APPLICATION OF IMMERSIVE TECHNOLOGIES IN THE MODERNIZATION OF THE TEACHER'S EDUCATIONAL MATHEMATICAL SPACE
DOI:
https://doi.org/10.31110/fmo2024.v39i1-03Keywords:
digital education, immersive technologies, simulation of the educational environment, virtual educational mathematical environment, degree of familiarity of students with immersive technologiesAbstract
Formulation of the problem. The theoretical aspects of immersive digital technologies and the practicality of their use in the transfer of knowledge and technologies can contribute to increasing the level of competence and qualifications of the younger generation through the use of virtual reality and augmented reality, which can significantly improve the quality of education and student preparation for real life, are analyzed. It can increase student motivation to study and increase the number of students receiving higher education in science, technology, engineering, and mathematics (STEM) fields. That, in turn, can help in providing a qualified workforce and increasing the innovation potential of the state, which is an essential factor for the development of an innovative economy and is currently considered one of the critical factors of economic growth and technological renewal of production in the economy, the strategic direction of the development of the economy and the country as a whole.
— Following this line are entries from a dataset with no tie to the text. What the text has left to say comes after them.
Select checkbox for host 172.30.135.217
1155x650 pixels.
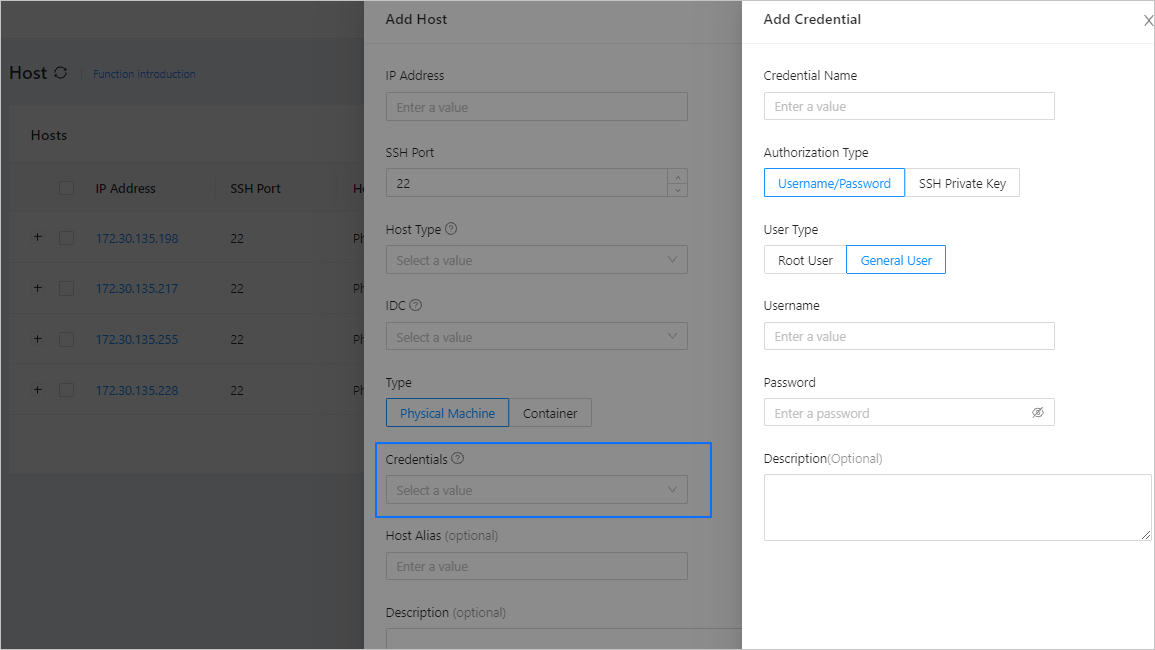66,289
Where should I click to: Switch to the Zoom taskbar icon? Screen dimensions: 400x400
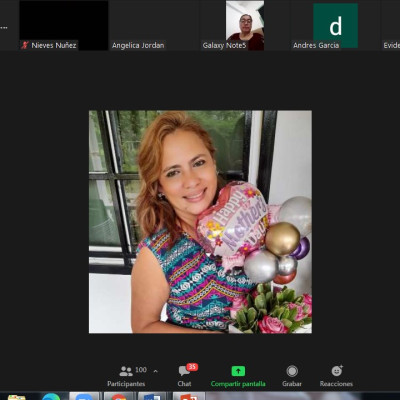84,397
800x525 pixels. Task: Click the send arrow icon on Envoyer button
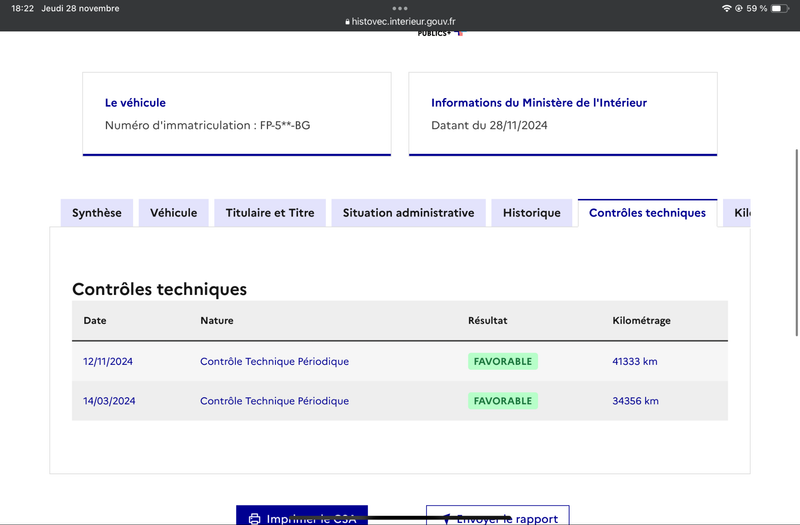(446, 519)
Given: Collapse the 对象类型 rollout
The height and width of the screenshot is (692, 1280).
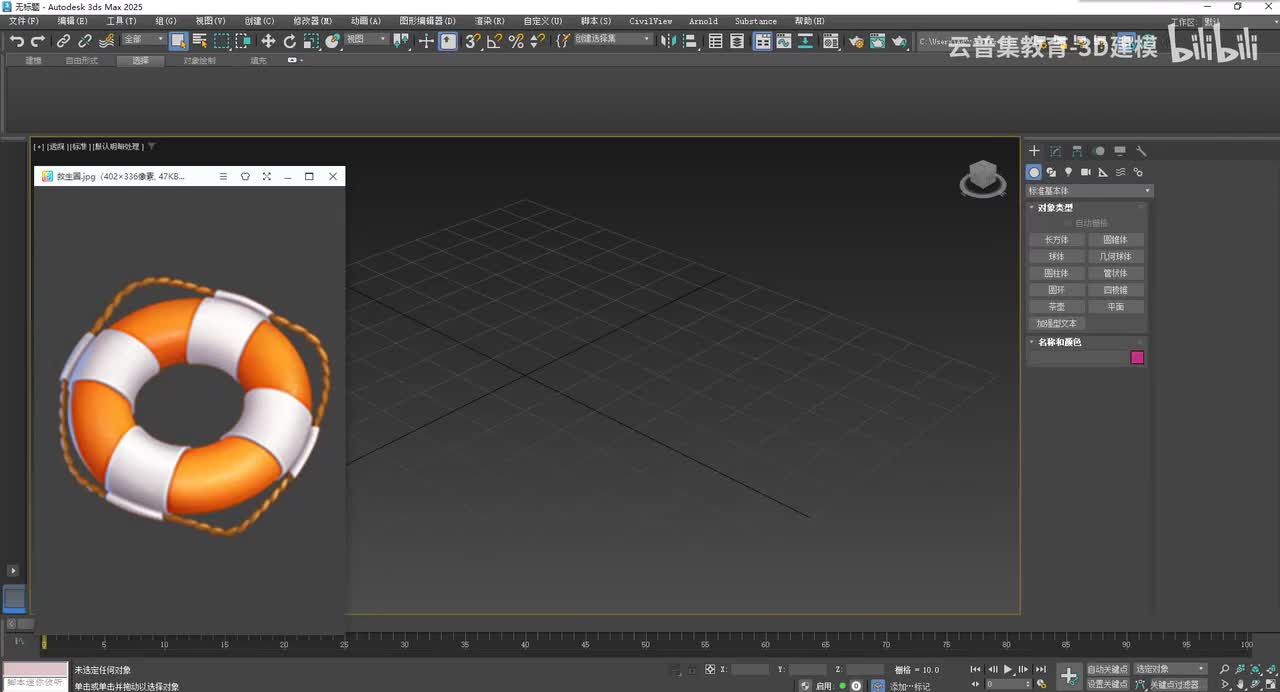Looking at the screenshot, I should click(x=1054, y=207).
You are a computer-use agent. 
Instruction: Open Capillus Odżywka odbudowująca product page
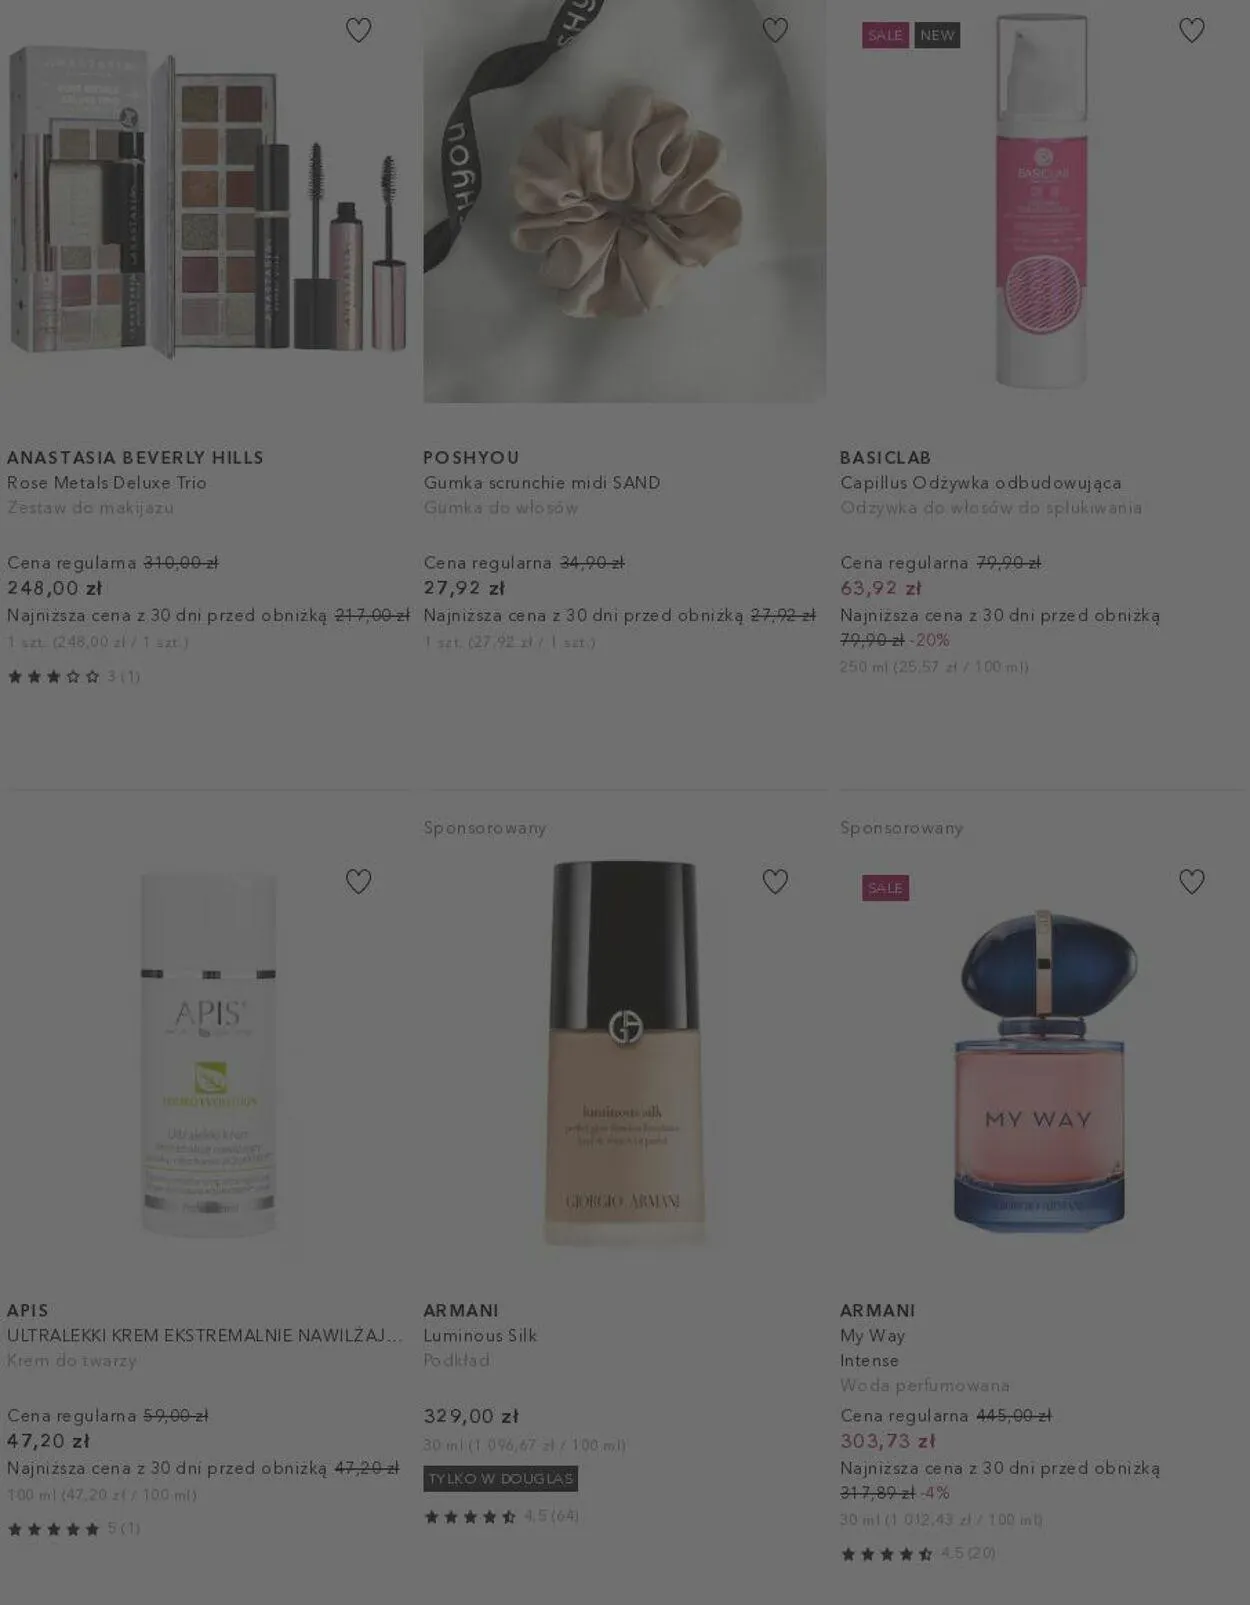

Materials and methods. We used several methods: a systematic review of the works of modern scientists, the monitoring of Websites on the subject of research, and one's own pedagogical experience and methods of scientific knowledge. A student questionnaire was conducted to study the use of immersion technologies in pedagogical practice and to obtain information about the degree of familiarity of students with virtual reality.
Results. The study showed that the impact of immersive technologies on the educational process and learning of university students is quite significant. Most students recognized the benefits of using the virtual educational space (82% of respondents) and interactive mathematical tools (86% of respondents). They believe this approach improves their understanding of mathematical concepts (86% of respondents) and increases motivation to study mathematics (62% of respondents). Students have also recognized the additional opportunities afforded to teachers by virtual resources. That can help improve teaching methods and create a more interactive learning environment (88% of respondents). However, it is essential to consider that not all students are equally familiar with immersive technologies; some may find them less effective than conventional learning methods.
Conclusions. Implementing immersive technologies should be balanced and consider students' individual needs. Using such technologies in higher education can improve the learning process and make mathematics more accessible and exciting for students.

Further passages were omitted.